# Rows:

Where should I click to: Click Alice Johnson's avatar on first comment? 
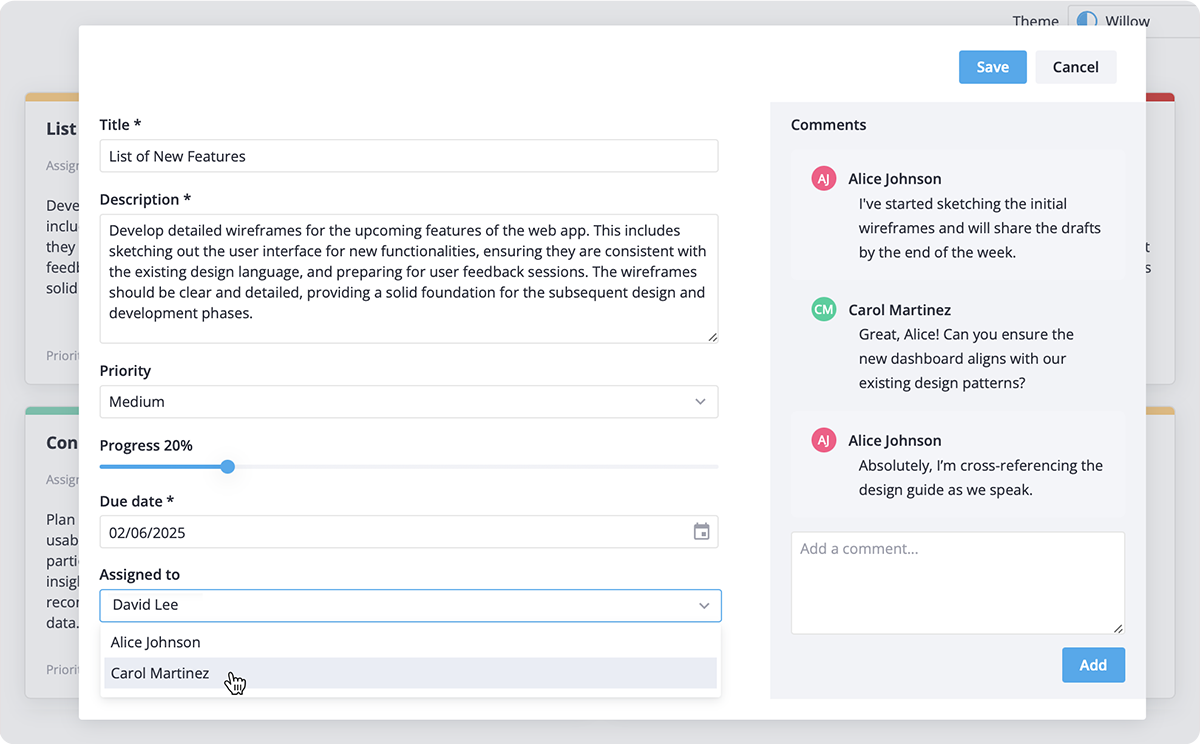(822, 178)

* * *

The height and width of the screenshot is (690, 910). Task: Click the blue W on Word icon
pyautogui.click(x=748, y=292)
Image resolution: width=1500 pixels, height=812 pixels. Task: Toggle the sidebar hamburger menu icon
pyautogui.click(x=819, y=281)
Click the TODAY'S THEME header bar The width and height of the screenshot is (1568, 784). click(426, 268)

---

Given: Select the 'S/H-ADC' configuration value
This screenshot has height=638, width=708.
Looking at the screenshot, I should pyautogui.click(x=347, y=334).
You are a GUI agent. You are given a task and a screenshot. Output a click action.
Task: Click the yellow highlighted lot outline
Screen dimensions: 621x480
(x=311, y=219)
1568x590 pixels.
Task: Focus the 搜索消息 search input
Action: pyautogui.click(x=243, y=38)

# Requirement:
Rewrite the entries from the line with "The height and" to the line with "Click the TODAY'S", putting "side panel" in place of "sidebar" and changing nothing else.

# Written solution:
The height and width of the screenshot is (690, 910). Task: Click the blue W on Word icon
pyautogui.click(x=748, y=292)
Image resolution: width=1500 pixels, height=812 pixels. Task: Toggle the side panel hamburger menu icon
pyautogui.click(x=819, y=281)
Click the TODAY'S THEME header bar The width and height of the screenshot is (1568, 784). click(426, 268)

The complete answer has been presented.